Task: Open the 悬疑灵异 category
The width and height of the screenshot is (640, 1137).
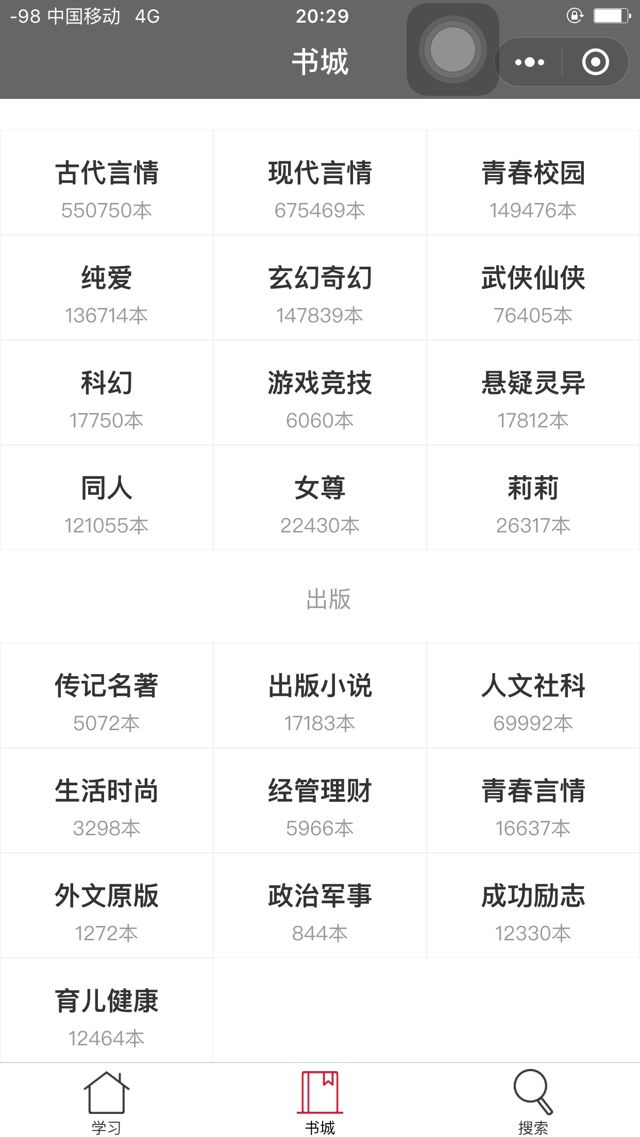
--
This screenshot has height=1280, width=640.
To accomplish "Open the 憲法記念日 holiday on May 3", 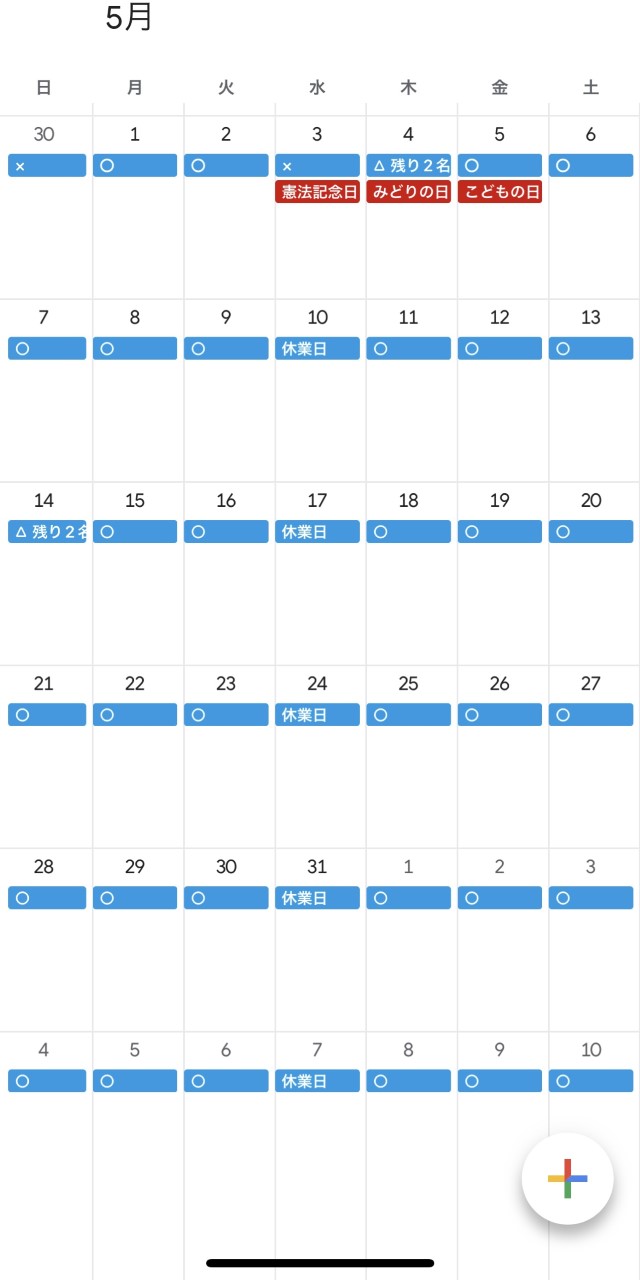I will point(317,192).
--
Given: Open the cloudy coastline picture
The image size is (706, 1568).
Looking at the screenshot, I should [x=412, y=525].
--
# What is being asked
Render the stretch from the line containing "Given: Open the cloudy coastline picture" through the line containing "Looking at the" as a numbered list, leaving out any blank lines.

# Result for this task
1. Given: Open the cloudy coastline picture
2. The image size is (706, 1568).
3. Looking at the screenshot, I should [x=412, y=525].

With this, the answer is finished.